Following the Anschluss, the historical aim of the German nationalists who supported the union between Austria and Germany was completed. The pan-Germanists were then fully absorbed into the Nazi Party (NSDAP).

==During the Second Republic (since 1945)==
After the end of the Second World War, when Austria was re-established as an independent state, the German nationalist movement was discredited because of its links to the former Nazi regime. The dominant parties of the new republic were the Christian conservative Austrian People's Party (ÖVP) and the Social Democratic Party of Austria (SPÖ). Both promoted Austrian independence, and considered the idea of a "Greater Germany" an anachronism. All former members of the Nazi party were banned from any political activity, and disenfranchised. The pan-Germanist and liberal "Third Camp" was later revived in the form of the Federation of Independents (Verband der Unabhängigen, VdU), which fought de-Nazification laws imposed by the Allies, and represented the interests of former Nazis, Wehrmacht, and SS soldiers. In 1956, the Federation was transformed into the Freedom Party of Austria (FPÖ). In the 1950s and 1960s, the German nationalist movement, represented by the Freedom Party and its affiliated organisations, was very active in universities, where the Burschenschaften, a type of student fraternity, helped spread German nationalist and liberal views. Inside the Freedom Party, the liberal wing grew to overtake the pan-Germanist wing, and Austrian patriotism was gradually incorporated into the party's ideology. During Norbert Steger's party leadership during 1980–1986, and the Freedom Party's participation in a coalition government with the Social Democrats, the pan-Germanist faction was weakened further.

By contrast, Jörg Haider's assumption of party leadership in 1986 was considered a triumph by the German nationalist faction. However, Haider's right-wing populism did not stress pan-Germanist traditions, as doing so would have cost votes. In 1987, only six per cent of Austrian citizens identified themselves as "Germans". While Haider had branded Austrian national identity as an ideological construct, going so far to refer to it as a "monstrosity" (Mißgeburt) in 1988, he launched the "Austria First" petition in 1993, and claimed two years later that the Freedom Party was a "classical Austrian patriotic party", expressly renouncing his earlier "monstrosity" statement. The influence of German nationalism was still present, however, and could be seen in hostile actions against Slavic minorities in Austria, such as in conflicts over bilingual road signs with the Carinthian Slovenes, along with hostility to immigration and European integration. Traditional Greater German ideas have therefore been replaced by a German-Austrian concept (i.e. only considering Austrians of German origin and tongue as "real" Austrians). This may be summarised as an "amalgamation of traditional German nationalism with Austrian patriotism".

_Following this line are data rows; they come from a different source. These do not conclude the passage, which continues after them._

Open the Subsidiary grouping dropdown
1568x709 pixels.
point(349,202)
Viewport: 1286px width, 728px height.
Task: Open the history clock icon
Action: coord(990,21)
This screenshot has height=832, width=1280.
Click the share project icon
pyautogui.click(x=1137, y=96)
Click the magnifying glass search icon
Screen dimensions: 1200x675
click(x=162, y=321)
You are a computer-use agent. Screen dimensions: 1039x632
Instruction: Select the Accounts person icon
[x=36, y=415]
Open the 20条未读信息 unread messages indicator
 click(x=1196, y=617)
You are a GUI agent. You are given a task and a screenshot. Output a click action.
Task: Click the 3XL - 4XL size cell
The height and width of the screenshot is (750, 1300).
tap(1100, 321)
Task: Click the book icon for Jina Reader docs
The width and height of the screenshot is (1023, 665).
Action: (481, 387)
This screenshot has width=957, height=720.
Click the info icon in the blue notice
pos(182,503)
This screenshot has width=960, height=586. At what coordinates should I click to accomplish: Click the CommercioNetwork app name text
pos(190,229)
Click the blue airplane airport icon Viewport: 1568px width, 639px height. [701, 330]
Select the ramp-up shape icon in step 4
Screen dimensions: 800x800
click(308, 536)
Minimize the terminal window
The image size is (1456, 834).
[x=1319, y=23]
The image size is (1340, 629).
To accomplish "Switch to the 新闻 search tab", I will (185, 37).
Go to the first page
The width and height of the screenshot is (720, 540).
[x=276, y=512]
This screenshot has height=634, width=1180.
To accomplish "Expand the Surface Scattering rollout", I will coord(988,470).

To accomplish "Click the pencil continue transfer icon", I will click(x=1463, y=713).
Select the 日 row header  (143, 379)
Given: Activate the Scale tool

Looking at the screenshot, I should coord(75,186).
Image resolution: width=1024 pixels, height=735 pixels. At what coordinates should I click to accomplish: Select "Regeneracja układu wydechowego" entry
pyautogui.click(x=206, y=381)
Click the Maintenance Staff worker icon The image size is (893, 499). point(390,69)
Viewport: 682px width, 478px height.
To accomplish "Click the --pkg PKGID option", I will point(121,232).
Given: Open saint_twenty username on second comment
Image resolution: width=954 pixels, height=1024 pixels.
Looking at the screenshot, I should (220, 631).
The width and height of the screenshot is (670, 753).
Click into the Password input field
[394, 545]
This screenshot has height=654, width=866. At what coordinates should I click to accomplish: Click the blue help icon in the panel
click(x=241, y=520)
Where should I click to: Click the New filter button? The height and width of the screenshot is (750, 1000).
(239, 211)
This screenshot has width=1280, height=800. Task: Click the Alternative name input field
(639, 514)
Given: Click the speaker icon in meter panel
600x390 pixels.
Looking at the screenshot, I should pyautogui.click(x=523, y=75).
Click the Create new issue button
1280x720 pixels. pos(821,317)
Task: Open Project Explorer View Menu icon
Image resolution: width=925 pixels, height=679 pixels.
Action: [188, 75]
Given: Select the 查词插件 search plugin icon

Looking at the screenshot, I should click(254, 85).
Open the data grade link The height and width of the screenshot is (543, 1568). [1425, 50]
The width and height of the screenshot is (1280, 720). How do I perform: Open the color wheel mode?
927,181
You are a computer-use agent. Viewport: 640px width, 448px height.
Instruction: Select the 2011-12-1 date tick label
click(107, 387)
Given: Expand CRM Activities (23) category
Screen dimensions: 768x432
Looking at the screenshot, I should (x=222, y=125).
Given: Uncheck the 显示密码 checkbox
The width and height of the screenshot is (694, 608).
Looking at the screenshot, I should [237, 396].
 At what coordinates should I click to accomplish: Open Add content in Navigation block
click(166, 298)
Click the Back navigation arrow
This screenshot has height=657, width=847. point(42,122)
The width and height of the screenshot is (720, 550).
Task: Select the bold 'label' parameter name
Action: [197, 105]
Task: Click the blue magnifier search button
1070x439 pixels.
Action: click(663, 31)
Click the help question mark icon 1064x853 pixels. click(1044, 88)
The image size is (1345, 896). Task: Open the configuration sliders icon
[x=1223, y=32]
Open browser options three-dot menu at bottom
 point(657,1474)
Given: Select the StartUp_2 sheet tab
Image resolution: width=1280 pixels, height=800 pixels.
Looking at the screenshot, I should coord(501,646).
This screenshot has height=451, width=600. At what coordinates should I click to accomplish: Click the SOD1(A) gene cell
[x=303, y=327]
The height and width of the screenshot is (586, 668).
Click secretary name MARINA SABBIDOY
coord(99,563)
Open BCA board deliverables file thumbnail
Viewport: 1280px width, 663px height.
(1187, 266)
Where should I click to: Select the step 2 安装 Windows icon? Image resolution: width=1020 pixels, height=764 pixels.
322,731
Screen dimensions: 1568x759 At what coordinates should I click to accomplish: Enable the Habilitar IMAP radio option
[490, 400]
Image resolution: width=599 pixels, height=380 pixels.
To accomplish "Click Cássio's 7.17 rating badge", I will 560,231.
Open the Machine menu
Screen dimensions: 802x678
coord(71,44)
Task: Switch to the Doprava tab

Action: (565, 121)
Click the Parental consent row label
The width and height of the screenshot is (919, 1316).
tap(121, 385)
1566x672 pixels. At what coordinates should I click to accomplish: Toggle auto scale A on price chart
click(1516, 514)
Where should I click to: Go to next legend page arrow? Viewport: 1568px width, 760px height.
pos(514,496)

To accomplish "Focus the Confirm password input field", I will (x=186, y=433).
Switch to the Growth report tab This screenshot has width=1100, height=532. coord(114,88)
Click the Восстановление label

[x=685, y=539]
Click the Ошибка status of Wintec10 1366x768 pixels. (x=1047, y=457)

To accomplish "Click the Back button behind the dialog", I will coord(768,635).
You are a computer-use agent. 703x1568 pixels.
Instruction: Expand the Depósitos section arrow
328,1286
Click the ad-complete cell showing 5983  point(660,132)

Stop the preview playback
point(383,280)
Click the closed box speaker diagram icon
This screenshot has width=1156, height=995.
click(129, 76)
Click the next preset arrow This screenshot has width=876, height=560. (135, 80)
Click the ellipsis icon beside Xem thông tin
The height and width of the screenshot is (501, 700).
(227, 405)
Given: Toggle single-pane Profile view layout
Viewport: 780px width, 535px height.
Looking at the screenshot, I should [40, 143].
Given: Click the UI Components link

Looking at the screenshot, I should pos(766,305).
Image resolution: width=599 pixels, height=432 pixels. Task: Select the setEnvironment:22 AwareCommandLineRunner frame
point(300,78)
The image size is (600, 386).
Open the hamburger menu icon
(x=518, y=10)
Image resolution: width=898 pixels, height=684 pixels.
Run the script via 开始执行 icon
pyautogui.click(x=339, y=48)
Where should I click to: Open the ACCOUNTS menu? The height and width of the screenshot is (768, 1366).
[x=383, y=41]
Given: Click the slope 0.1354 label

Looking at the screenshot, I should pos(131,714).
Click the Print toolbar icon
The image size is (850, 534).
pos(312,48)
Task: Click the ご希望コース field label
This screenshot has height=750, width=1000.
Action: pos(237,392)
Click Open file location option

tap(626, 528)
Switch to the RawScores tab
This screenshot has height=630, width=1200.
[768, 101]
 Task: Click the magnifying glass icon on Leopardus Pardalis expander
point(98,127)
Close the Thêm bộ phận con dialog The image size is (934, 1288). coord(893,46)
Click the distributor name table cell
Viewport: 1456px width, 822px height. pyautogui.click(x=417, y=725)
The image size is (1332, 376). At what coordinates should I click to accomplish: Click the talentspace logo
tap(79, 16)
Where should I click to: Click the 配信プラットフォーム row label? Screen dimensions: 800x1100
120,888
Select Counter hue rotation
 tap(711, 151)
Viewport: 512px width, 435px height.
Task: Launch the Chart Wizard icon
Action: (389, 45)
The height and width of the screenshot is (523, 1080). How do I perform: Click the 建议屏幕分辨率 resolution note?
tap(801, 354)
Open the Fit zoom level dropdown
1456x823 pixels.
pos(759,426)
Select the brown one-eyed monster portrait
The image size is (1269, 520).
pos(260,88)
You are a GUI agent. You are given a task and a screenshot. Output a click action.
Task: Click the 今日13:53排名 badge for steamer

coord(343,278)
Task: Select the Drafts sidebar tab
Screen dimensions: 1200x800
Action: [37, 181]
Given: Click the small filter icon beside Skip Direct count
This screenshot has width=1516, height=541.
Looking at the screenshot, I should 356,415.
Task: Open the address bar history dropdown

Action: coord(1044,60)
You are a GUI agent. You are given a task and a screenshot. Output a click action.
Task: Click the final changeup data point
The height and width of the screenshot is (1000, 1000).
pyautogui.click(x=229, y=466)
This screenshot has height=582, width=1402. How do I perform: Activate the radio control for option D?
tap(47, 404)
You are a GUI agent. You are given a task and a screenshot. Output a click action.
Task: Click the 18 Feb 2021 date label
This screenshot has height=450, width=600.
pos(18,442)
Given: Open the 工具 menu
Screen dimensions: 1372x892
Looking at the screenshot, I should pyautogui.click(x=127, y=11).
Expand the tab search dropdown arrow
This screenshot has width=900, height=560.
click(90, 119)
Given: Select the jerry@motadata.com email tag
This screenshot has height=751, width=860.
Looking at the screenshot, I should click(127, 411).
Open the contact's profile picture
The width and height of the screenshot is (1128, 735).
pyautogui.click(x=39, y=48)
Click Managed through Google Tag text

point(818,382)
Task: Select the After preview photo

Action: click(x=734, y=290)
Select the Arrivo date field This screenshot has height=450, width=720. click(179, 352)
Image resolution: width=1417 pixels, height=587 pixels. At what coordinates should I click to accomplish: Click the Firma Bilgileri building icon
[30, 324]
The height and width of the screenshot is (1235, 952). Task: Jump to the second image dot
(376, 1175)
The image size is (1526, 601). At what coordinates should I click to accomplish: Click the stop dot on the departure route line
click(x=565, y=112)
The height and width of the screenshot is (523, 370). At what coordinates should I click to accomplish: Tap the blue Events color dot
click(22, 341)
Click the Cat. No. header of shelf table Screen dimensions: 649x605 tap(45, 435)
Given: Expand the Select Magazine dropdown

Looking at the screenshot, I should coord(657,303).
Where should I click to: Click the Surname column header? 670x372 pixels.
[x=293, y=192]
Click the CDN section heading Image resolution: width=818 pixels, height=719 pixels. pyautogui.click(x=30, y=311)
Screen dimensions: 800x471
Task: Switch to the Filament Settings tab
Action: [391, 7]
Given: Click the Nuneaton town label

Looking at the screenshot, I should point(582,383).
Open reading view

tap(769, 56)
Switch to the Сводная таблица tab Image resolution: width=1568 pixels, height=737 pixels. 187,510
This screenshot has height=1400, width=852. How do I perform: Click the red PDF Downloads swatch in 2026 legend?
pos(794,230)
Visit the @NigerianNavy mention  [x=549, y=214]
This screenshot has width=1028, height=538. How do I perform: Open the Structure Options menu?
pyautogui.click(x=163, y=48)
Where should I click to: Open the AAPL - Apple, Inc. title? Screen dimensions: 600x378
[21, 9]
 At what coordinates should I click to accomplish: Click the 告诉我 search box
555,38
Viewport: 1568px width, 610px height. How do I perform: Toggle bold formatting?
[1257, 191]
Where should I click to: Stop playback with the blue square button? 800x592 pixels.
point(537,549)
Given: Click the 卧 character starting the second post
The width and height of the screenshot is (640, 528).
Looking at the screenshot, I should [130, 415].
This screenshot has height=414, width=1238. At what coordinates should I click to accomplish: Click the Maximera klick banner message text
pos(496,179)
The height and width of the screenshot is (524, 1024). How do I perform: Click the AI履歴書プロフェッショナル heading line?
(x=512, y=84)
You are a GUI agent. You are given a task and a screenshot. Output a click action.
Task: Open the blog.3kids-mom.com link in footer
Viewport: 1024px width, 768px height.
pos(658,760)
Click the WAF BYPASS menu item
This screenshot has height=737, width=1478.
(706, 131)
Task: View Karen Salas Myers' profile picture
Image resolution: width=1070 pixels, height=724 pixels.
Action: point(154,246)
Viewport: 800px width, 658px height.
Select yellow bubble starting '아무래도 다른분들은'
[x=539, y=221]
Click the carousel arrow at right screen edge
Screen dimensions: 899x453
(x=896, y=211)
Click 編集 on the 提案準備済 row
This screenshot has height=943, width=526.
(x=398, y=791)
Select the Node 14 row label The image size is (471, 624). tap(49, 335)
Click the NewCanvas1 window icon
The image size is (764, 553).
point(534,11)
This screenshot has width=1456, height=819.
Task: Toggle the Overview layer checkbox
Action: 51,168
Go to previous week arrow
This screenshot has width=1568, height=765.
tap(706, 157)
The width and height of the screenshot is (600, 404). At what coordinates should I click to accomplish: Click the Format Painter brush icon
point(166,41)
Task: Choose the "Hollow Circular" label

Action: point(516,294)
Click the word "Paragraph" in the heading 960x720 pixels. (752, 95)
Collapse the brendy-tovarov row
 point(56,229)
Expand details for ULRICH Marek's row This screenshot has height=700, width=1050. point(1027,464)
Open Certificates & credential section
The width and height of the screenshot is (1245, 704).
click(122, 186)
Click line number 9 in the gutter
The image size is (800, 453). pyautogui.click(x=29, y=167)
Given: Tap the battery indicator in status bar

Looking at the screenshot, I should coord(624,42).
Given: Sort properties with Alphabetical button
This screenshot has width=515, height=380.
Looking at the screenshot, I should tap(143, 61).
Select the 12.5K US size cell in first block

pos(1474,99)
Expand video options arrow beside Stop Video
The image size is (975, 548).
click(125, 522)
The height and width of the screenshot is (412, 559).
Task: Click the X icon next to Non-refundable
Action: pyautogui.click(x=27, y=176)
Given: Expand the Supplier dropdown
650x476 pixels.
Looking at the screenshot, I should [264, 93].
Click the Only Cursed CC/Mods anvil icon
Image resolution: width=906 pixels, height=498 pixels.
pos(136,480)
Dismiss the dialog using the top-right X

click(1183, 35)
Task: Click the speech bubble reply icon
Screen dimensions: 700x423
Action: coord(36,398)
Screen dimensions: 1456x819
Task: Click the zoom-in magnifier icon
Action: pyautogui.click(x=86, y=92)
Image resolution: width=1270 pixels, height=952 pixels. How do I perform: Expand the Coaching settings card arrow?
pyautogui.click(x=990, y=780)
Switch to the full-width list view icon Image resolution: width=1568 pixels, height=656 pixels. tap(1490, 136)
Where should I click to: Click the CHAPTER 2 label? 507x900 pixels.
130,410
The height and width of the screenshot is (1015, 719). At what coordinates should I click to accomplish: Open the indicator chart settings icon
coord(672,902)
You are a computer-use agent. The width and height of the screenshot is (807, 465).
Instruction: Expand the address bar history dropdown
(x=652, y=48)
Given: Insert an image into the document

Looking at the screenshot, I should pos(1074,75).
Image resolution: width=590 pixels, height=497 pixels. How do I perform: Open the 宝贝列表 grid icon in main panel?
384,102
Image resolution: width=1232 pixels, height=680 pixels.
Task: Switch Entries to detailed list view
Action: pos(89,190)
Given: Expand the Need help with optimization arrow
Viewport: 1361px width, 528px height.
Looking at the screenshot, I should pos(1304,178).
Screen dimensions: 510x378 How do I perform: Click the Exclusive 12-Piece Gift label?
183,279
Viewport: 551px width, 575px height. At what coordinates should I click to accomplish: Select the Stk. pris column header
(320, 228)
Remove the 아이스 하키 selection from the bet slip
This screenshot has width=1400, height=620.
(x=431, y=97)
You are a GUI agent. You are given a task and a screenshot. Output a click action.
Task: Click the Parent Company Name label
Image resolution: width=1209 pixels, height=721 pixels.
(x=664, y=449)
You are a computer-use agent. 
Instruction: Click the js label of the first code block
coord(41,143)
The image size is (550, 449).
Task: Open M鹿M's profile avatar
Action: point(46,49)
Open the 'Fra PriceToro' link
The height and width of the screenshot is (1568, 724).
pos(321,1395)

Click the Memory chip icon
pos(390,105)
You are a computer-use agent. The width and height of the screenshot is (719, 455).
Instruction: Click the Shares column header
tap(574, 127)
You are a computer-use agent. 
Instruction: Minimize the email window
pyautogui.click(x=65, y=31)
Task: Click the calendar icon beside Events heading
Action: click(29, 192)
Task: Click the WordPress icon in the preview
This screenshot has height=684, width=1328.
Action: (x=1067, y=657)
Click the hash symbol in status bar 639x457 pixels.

Presently, the pan-Germanist wing is only a minor faction within the Freedom Party. In 2008, fewer than seventeen per cent of the Freedom Party's voters questioned the existence of a unique Austrian national identity. German nationalists, including Andreas Mölzer and Martin Graf, now refer to themselves as "cultural Germans" (Kulturdeutsche), and stress the importance of their identity as ethnic Germans, in contrast to the distinct Austrian national identity. In 2006, FPÖ members of parliament reaffirmed the party's root in the pan-Germanist tradition, at least symbolically, by wearing blue cornflowers in their buttonholes, along with ribbons in Austria's national colours (red and white), during the initial meeting of the National Council. This caused controversy, as the media interpreted the flower as a former Nazi symbol.

The Austrian National Democratic Party (NDP) ran in the 1970 legislative election, receiving 2,631 (0.1%) of the votes cast. It advocated the Anschluss of Austria into Germany. The (NDP) leader Norbert Burger ran in the 1980 presidential election "for a German Austria", gaining 140,741 votes (3.2%). The party would be banned by 1988.